This was her routine. Wake up on time, dilly-dally, cue up a playlist for the day and eventually dash out to her lift of perpetually annoyed travel mates, whom she would further annoy by applying her make up in the car in between begging the driver not to drive too fast for fear of poking her eye out with her mascara wand, and yelling for more volume. And as usual, after half an hour of navigating traffic, they parked in the musty basement of their building, which to be honest, needed to be abandoned before they all were buried alive beneath it one day. Whilst the rest of the passengers disembarked (yes, it is a car not an aeroplane, but when 8 people exit a soccer-mom’s car in relative order, it counts as disembarking), she crouched to buckle each shoe, starting with the left and finishing with the right. When she was done, she straightened up and admired her latest purchase and the way the strappy sandals complimented her bright blue toenails. She strutted (because in 12 centimetre platforms, one can only strut) towards the elevator and squeezed in just as the doors eased shut. As she psyched herself up for the day ahead by imagining a large gin and dry lemon waiting for her at her pit-stop before she headed home, she was vaguely aware of the chatter behind her as well as of the kaleidoscope of smells ranging from what had to be green tea to the driver’s pungent cologne.
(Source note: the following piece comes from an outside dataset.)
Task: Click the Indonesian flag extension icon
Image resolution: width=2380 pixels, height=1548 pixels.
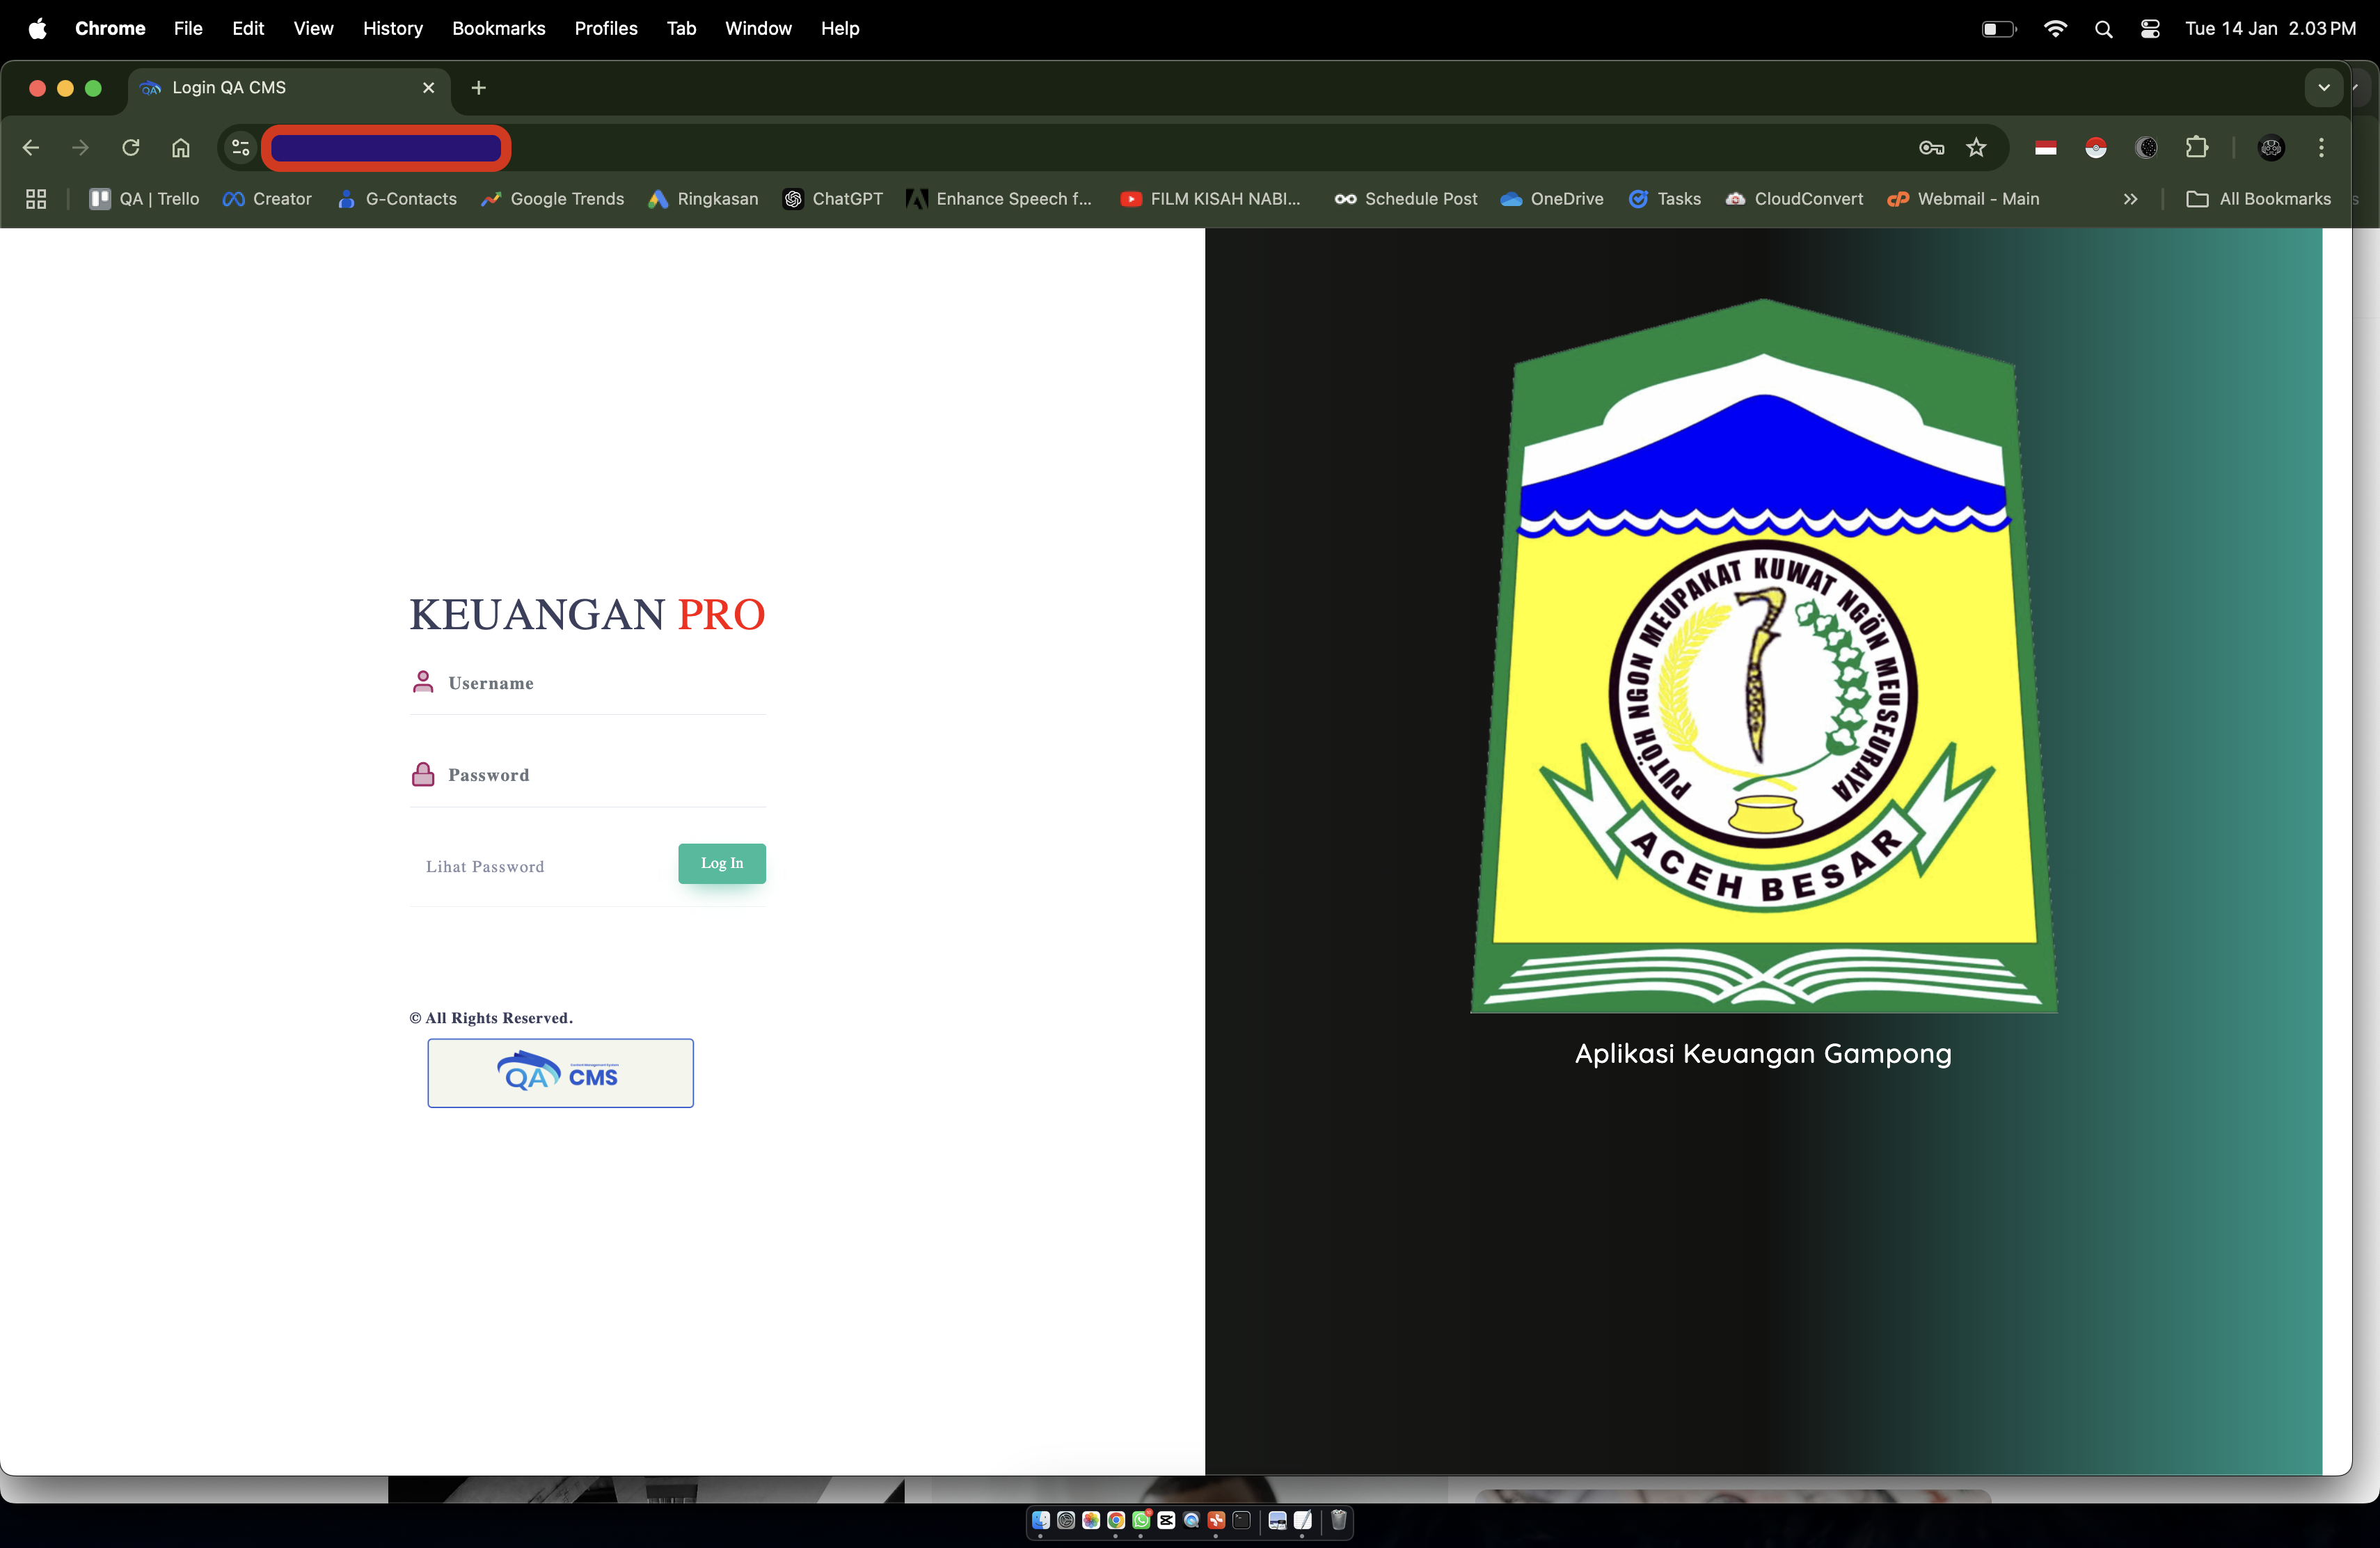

The day flew by and before she knew it, she was the waving goodbye to the last of her colleagues from behind a precariously balanced stack of hard cover files filled with manuscripts. She felt across her desk for her now cold cup of coffee and took a careful sip of the awful stuff before turning another page in the book she was busy editing. She scrunched up her face at the futuristic descriptions and forced her mind to imagine barcodes emblazoned onto forearms and struggled to reconcile the use of medieval English with the robot-esque voices now speaking in her head. She glanced at the watch on her wrist and shut down her computer. She softly padded, heels now abandoned beneath her table, to the windows which overlooked a sparkly skyline, and further, the nothingness of the ocean in the night. A light sheen covered the ground below and she immediately regretted her choice of outfit. She focused her eyes on her dim reflection in the glass. The braids she had fought with earlier now fell in an elegant waterfall around her shoulders and down her back. Her black eyes stared back at her underneath layers of mascara, and her pouty lips still bore the telltale signs of the dark plum shade she’d applied in the car that morning. The predominantly red ankara dress she had had made in a kiosk in Ghana by a chatty fellow named Francis, touched her in all the right places without telling too many of her secrets. It fell down to below her knees in a subtle ball gown style. She reached up to the top button which gave the dress some modesty, hesitated for a second, then shook off the uncertainty and unbuttoned it. And then the next one. She reached into her left pocket and pulled out her lipstick and re-coated her lips, then squinted at the girl in the window to make sure she looked presentable.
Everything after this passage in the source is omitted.